In the fall of 2016, more than 300 security professionals at companies with more than 100 employees took part in a Dimensional Research survey. This represents a wide range of job levels, company sizes, and industry verticals. Geographical dispersion is not quantified.
The results show that most organizations are at some stage of security framework adoption (80%), but that for most organizations the process commenced within the last year (56%). The most popular frameworks being adopted are PCI-DSS (40%), ISO 27001/2 (38%), CIS (22%), NIST 800-53 or 800-171 (19%), and NIST for critical infrastructure (18%). While it is clear from these figures that many organizations will be adopting more than one framework -- or at least aspects of different frameworks -- the figures do not show popular combinations.
The primary motivation for adopting a framework is, for most organizations, simple security best practice (69%). Fifty-one percent are doing so to aid compliance with multiple regulatory requirements, and 35% because it is required for a business contract.
Ninety-five percent of organizations reported benefits from adopting a framework. Noticeably, the most common of these was business-centric: compliance with contractual obligations (47%). Slightly fewer (43%) reported measurable security improvements such as fewer security incidents (43%) and improved maturity in security operations (43%). Other benefits included discounts for cyber insurance and cost savings such as fewer help desk calls.
Many of these benefits take time. For example, the measurable security improvements were reported by 51% of organizations who started implementing a framework more than a year ago, but by only 33% of companies who did so less than a year ago.
The survey also specifically examined implementation of foundational security controls, which are common to almost all frameworks. Foundational Cyber Hygiene controls, explains CIS (PDF), are "the basic things you must do to create a strong foundation for your defense. This is the approach taken, for example, by the DHS Continuous Diagnostic and Mitigation (CDM) Program, one of the partners in the CIS Critical Security Controls. A similar approach is recommended by our partners in the Australian Signals Directorate (ASD) with their 'Top Four Strategies to Mitigate Targeted Intrusions'."
The results of the survey show that while most organizations do in fact implement foundational controls, there is a strong reliance on manual and policy controls; with relatively limited adoption of automated controls. "Automated controls are ideal, but they are still not the norm," notes Tenable. "Across the 15 subcontrols studied, only low levels of automation were seen. The typical company (the 50th percentile), has automated only 6 of these 15 subcontrols. Even at the top companies (the 80th percentile) only 11 of these 15 controls have been automated."

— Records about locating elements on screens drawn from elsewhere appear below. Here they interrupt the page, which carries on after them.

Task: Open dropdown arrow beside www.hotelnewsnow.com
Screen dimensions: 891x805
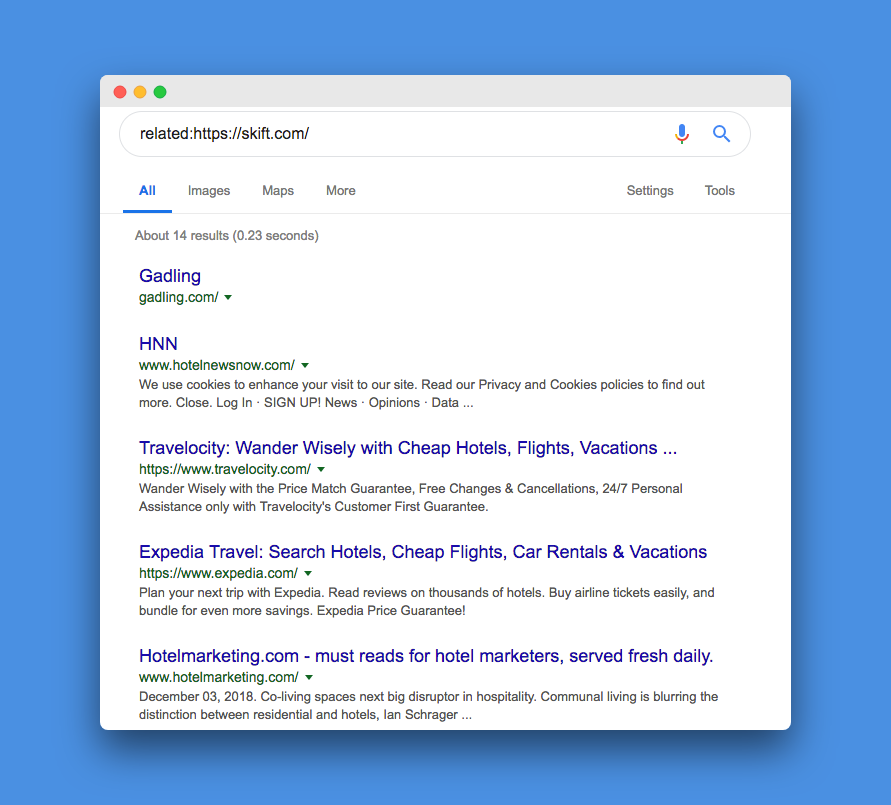Action: coord(305,366)
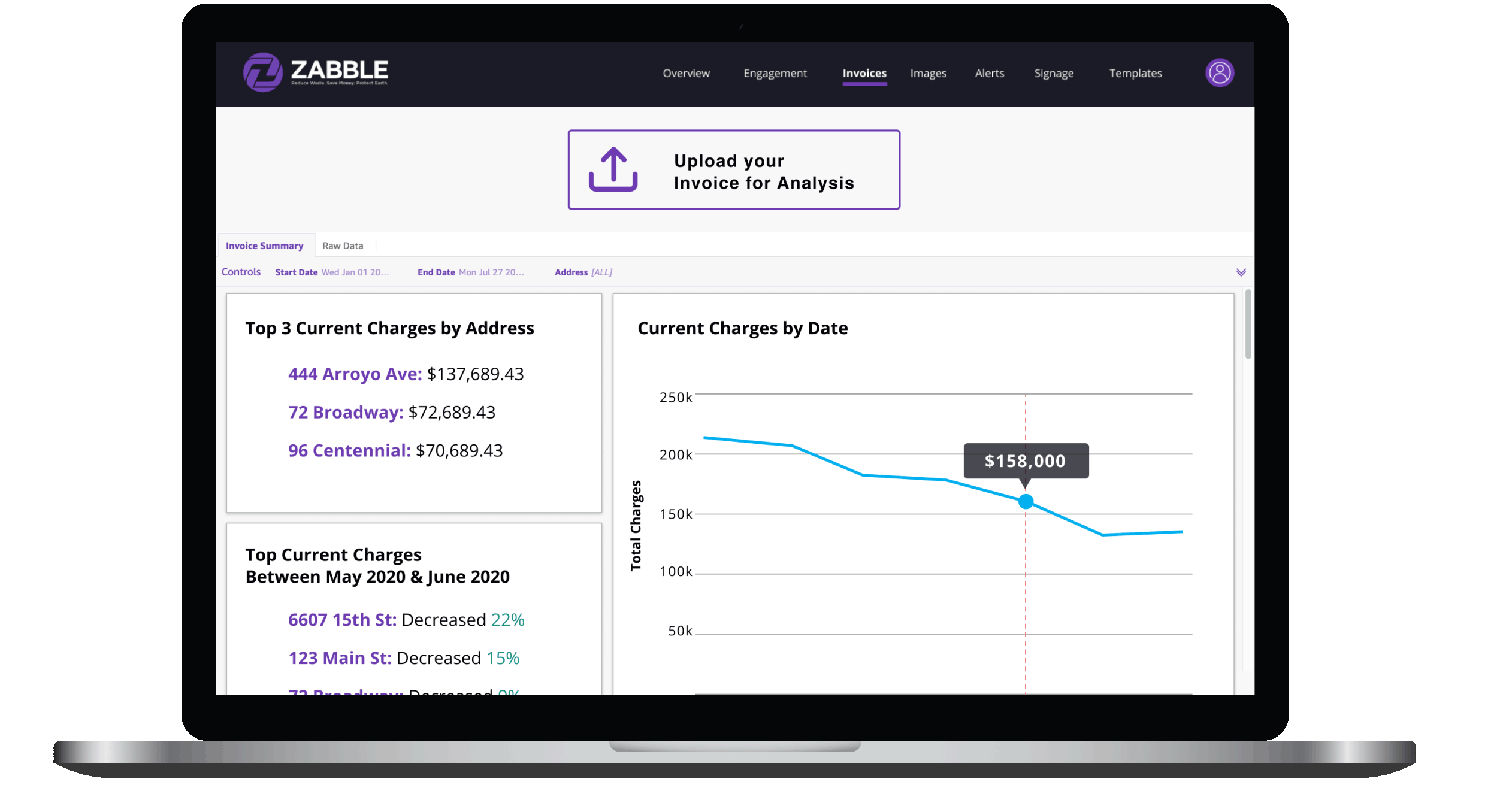Viewport: 1512px width, 806px height.
Task: Click Upload your Invoice for Analysis
Action: click(734, 170)
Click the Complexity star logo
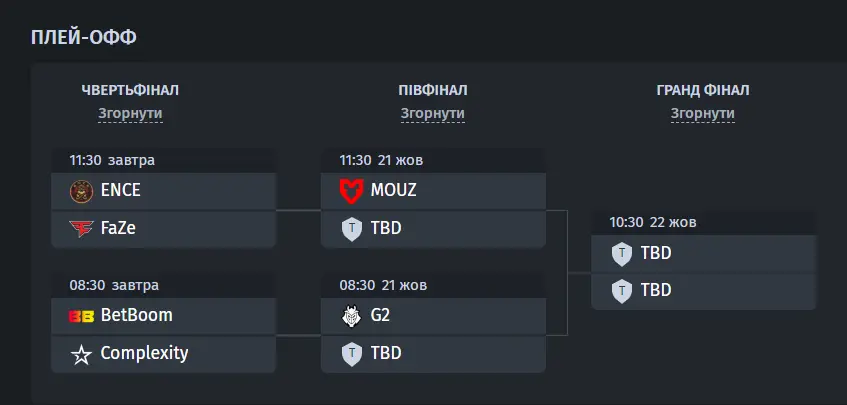The height and width of the screenshot is (405, 847). [x=82, y=355]
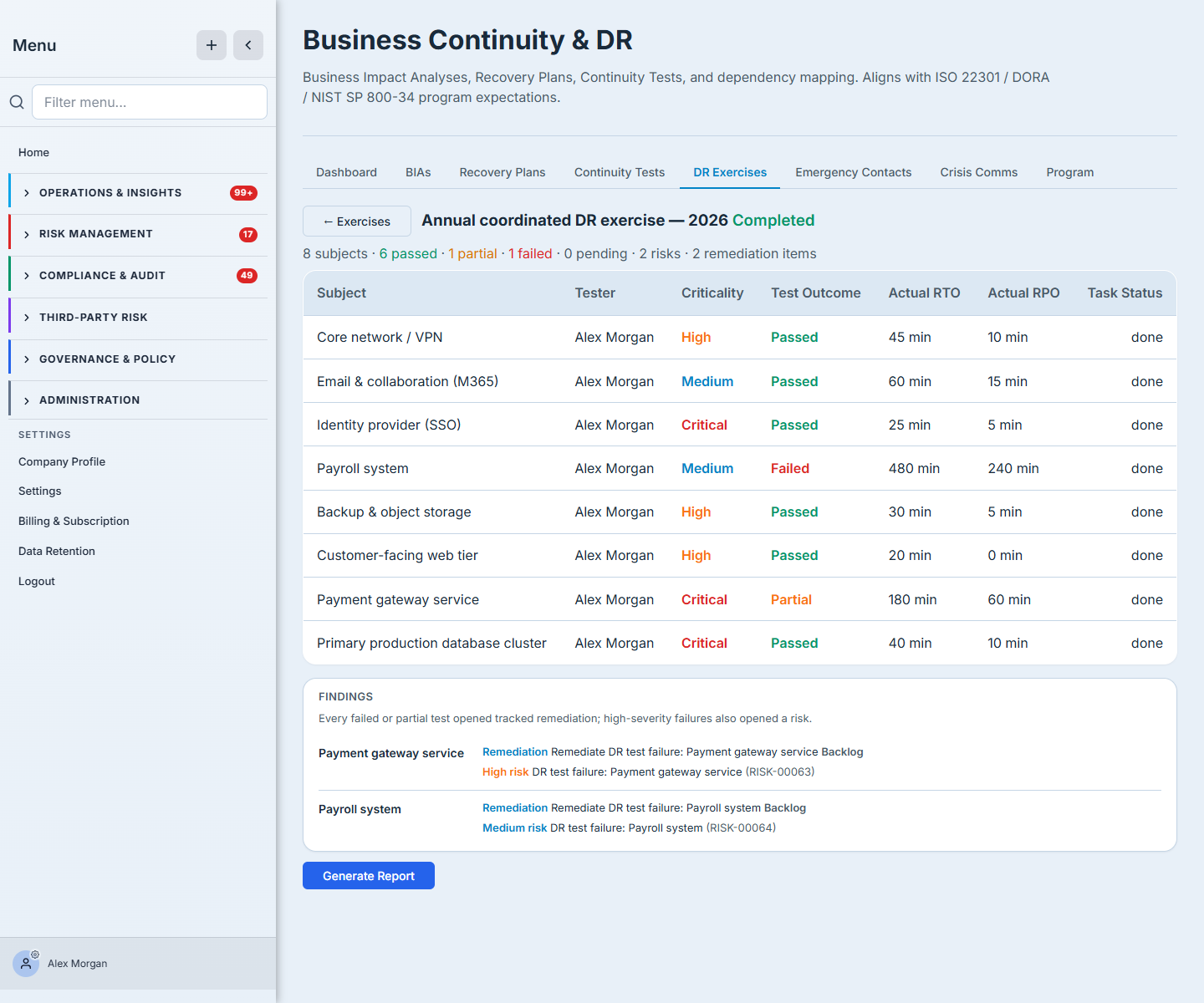The height and width of the screenshot is (1003, 1204).
Task: Open Billing & Subscription in settings
Action: tap(74, 521)
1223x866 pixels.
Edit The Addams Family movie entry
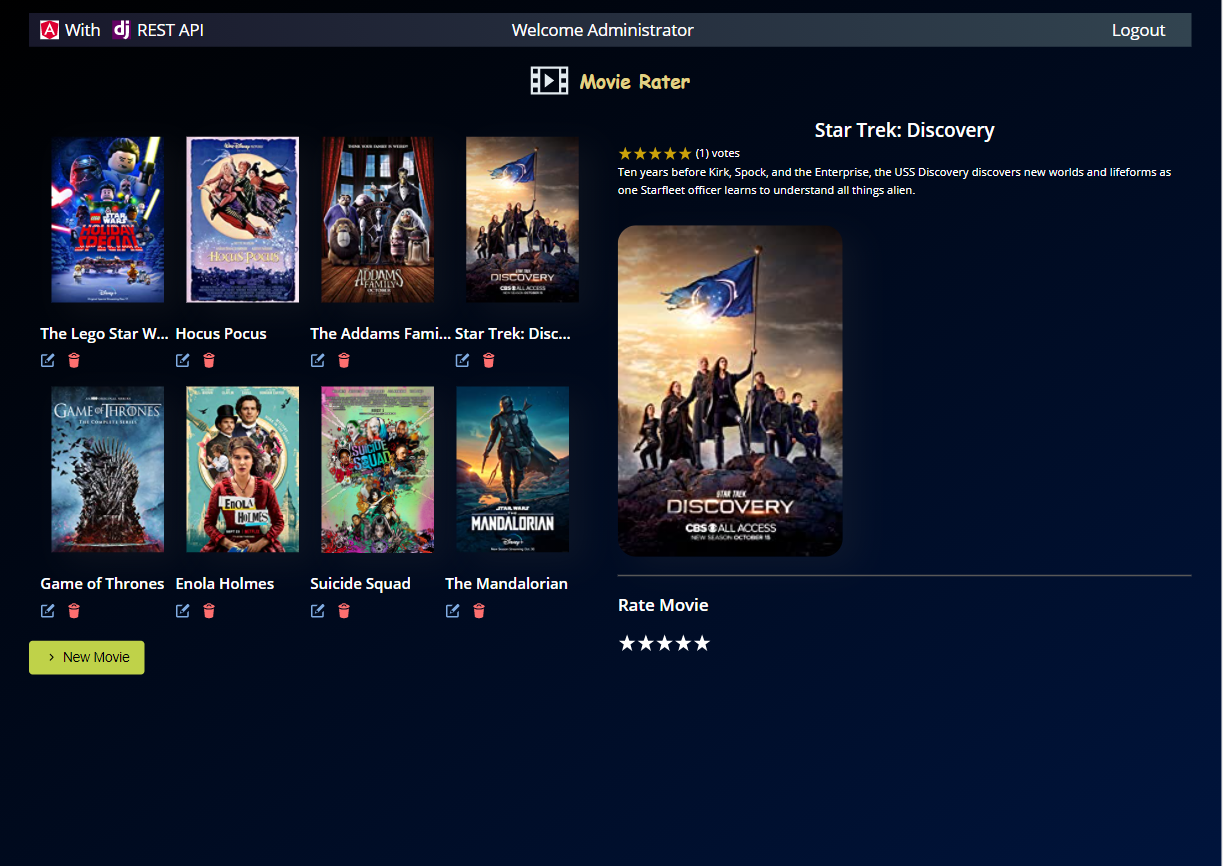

"A resilient cybersecurity program starts with a strong foundation of actions found in every cybersecurity framework, like having control of hardware and software assets, continuous assessment of vulnerabilities, and control of administrative privileges," explains Tony Sager, SVP and chief evangelist at CIS. "Based on this survey, we know security pros are working hard to put these controls in place, but they are still struggling to get resources and management support to move beyond human-intensive controls and paper policies. We need to accelerate moving toward automation of these controls as organizations continue to adopt industry frameworks."